Excerpted data

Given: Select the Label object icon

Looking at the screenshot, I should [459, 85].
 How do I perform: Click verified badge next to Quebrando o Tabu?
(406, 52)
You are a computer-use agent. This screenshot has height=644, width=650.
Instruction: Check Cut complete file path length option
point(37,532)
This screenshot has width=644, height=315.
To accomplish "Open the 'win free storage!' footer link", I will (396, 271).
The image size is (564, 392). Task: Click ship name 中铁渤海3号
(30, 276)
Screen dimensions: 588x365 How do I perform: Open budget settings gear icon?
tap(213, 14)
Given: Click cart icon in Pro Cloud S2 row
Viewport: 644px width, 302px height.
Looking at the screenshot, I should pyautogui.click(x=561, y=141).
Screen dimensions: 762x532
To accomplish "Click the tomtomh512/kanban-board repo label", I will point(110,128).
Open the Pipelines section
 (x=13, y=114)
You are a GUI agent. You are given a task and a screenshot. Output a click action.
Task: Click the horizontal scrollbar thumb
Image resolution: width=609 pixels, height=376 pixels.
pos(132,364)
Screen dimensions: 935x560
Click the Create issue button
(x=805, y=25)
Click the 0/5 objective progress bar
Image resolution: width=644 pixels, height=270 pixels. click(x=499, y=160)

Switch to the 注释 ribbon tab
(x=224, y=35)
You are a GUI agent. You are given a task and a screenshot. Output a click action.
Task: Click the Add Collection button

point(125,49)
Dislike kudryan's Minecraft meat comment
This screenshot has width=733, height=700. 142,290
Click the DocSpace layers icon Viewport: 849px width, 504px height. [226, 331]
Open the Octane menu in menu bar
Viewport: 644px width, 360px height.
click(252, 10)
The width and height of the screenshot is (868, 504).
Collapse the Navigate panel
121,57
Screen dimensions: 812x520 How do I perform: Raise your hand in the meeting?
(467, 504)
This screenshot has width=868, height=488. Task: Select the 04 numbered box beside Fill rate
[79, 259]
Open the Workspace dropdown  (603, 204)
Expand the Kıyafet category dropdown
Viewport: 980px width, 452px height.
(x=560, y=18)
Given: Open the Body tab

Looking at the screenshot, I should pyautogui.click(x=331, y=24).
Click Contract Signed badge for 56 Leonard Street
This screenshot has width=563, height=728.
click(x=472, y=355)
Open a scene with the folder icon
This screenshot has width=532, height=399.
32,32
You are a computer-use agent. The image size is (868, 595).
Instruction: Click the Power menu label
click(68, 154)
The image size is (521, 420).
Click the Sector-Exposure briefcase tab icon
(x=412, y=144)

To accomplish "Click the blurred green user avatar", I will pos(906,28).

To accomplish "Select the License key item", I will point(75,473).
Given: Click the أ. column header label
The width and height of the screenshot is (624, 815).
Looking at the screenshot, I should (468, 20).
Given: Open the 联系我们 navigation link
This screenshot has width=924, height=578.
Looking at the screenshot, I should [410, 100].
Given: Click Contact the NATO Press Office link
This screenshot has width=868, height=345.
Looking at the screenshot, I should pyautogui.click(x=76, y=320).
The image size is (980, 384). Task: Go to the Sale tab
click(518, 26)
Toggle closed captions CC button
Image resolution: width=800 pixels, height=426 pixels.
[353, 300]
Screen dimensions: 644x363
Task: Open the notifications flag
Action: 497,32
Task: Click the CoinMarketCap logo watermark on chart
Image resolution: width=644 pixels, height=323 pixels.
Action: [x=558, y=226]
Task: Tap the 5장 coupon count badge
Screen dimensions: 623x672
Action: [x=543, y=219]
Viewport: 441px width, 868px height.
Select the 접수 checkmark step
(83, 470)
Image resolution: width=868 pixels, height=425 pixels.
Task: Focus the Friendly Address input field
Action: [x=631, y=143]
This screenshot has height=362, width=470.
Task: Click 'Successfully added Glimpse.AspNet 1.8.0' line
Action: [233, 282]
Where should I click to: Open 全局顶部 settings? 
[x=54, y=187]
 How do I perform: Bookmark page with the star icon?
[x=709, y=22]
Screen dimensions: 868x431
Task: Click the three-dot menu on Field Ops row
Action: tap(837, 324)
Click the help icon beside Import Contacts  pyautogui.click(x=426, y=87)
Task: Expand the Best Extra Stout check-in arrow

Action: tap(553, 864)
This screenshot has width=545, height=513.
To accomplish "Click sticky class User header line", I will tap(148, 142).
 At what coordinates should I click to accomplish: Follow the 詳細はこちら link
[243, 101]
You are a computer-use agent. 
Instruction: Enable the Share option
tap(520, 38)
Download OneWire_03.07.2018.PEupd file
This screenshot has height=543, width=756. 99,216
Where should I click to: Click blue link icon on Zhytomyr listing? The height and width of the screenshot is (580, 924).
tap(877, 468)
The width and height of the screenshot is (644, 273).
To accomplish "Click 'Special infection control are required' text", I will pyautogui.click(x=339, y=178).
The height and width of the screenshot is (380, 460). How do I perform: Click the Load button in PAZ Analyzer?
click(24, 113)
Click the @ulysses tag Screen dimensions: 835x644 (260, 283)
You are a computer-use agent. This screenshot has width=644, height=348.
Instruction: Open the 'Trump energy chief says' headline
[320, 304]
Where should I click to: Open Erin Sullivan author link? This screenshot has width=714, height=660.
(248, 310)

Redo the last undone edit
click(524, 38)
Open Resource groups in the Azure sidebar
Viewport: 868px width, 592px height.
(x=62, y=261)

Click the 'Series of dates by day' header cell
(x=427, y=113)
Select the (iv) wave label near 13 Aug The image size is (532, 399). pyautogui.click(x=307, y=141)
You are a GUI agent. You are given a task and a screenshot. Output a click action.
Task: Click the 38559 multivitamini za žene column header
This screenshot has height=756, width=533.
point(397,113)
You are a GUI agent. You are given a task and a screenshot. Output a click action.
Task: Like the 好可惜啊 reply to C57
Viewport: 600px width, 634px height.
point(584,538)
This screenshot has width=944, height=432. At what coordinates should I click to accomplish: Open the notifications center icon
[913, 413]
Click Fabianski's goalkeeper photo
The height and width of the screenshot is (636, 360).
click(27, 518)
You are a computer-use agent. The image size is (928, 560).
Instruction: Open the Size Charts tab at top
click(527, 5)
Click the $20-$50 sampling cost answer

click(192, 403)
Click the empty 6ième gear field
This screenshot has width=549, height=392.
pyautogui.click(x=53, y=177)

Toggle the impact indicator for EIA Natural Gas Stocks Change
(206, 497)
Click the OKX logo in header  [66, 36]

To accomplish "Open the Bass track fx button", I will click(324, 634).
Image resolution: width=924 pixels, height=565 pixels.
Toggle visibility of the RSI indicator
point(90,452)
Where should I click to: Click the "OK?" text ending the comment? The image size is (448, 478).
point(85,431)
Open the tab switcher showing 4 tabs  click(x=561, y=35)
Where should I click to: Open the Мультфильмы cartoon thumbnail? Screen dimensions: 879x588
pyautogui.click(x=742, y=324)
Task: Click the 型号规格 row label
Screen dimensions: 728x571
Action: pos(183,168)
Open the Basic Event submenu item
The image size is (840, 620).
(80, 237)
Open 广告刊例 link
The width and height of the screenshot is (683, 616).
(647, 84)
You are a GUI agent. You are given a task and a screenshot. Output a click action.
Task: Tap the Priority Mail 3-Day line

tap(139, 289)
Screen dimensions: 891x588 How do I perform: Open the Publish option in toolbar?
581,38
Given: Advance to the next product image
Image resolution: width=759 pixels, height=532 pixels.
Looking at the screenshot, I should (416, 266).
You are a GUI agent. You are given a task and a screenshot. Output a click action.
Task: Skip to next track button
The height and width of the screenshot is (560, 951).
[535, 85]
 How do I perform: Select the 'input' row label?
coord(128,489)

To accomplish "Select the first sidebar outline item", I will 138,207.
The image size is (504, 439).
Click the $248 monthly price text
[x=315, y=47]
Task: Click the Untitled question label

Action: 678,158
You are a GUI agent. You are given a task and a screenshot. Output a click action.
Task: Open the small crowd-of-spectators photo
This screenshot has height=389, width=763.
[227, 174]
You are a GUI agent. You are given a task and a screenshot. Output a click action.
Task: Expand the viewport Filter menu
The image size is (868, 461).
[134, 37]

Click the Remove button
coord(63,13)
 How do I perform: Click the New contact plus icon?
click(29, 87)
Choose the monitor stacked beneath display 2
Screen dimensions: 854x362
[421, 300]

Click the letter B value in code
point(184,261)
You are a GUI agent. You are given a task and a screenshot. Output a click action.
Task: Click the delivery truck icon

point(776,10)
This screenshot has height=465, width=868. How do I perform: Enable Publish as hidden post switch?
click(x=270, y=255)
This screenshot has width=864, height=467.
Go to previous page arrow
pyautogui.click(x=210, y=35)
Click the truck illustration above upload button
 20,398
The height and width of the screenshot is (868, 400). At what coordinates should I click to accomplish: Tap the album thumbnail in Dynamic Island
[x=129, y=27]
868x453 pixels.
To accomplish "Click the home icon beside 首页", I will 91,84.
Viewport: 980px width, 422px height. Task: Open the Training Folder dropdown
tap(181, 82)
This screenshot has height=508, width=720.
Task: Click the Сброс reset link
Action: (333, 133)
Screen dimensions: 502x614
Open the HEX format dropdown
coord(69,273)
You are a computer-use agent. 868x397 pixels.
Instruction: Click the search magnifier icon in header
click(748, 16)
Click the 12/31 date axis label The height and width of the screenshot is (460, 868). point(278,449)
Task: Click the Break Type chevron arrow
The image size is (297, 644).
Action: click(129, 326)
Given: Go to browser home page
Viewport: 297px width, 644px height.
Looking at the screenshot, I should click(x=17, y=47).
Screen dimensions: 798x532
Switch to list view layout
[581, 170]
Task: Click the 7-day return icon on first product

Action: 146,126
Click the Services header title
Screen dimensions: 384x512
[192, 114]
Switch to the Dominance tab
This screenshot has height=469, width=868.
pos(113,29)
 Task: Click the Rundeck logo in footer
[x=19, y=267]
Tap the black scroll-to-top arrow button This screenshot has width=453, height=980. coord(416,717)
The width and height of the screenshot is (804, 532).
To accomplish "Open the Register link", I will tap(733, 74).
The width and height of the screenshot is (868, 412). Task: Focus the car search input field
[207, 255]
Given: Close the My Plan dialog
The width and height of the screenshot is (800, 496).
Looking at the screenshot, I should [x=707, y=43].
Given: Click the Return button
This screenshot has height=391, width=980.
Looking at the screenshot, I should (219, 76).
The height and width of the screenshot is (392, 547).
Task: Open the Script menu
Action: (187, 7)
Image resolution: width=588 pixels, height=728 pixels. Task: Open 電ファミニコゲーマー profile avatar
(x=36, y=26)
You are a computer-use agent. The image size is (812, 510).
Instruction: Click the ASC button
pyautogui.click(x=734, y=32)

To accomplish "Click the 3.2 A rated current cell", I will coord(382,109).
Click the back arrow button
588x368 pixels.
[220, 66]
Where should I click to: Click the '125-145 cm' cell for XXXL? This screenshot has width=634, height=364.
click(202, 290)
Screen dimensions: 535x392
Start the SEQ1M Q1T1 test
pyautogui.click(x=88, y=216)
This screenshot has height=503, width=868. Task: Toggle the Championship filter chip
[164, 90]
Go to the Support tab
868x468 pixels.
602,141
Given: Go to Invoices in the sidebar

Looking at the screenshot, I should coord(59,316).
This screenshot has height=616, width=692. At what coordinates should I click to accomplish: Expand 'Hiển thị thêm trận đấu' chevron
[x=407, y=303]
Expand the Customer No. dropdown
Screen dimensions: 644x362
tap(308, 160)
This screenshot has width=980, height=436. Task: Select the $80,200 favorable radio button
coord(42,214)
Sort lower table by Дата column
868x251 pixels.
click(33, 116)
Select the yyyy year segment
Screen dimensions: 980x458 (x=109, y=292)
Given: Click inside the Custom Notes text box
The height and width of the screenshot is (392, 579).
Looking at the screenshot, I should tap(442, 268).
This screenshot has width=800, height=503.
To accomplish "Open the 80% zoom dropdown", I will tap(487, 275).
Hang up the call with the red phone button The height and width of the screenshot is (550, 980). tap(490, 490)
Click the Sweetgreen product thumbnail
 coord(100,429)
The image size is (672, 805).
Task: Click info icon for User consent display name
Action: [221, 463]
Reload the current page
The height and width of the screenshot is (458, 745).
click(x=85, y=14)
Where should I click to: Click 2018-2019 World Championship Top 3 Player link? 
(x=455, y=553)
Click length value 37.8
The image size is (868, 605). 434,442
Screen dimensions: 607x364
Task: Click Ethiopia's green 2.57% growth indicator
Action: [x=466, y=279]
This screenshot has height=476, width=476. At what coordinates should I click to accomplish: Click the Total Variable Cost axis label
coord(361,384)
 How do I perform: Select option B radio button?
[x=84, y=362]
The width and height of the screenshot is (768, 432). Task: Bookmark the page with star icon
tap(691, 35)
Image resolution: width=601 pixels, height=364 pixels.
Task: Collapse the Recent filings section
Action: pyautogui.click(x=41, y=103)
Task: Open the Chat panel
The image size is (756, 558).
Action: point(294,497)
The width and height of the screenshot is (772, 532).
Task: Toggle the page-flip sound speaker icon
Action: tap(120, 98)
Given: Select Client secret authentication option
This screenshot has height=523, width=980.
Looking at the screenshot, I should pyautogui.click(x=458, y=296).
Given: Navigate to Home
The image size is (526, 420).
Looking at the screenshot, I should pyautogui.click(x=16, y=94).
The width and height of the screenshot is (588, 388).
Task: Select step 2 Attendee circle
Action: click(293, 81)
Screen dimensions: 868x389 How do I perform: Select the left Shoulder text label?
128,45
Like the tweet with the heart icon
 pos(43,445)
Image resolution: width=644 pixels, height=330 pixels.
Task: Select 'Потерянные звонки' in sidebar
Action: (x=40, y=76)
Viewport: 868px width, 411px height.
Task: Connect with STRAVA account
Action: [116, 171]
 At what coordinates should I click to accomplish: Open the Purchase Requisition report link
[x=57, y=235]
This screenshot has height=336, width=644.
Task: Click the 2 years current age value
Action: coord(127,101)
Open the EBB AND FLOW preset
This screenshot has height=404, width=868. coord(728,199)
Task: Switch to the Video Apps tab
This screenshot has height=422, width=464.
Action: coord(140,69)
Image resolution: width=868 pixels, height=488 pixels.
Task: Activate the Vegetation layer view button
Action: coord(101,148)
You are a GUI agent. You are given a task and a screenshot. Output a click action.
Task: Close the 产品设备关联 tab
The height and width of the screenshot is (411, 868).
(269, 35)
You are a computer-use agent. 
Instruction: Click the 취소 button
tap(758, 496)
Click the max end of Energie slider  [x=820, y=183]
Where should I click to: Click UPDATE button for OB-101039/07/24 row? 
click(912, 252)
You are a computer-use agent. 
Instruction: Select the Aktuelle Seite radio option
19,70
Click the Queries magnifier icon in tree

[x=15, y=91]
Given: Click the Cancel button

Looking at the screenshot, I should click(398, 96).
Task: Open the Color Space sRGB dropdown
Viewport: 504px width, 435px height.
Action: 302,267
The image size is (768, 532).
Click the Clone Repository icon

Activity
Using the entries above, repeat only the lines from the one containing "Click the 12/31" through the one containing "Tap the black", end lines included.

Answer area
Click the 12/31 date axis label The height and width of the screenshot is (460, 868). point(278,449)
Task: Click the Break Type chevron arrow
The image size is (297, 644).
Action: click(129, 326)
Given: Go to browser home page
Viewport: 297px width, 644px height.
Looking at the screenshot, I should click(x=17, y=47).
Screen dimensions: 798x532
Switch to list view layout
[581, 170]
Task: Click the 7-day return icon on first product

Action: 146,126
Click the Services header title
Screen dimensions: 384x512
[192, 114]
Switch to the Dominance tab
This screenshot has height=469, width=868.
pos(113,29)
 Task: Click the Rundeck logo in footer
[x=19, y=267]
Tap the black scroll-to-top arrow button This screenshot has width=453, height=980. coord(416,717)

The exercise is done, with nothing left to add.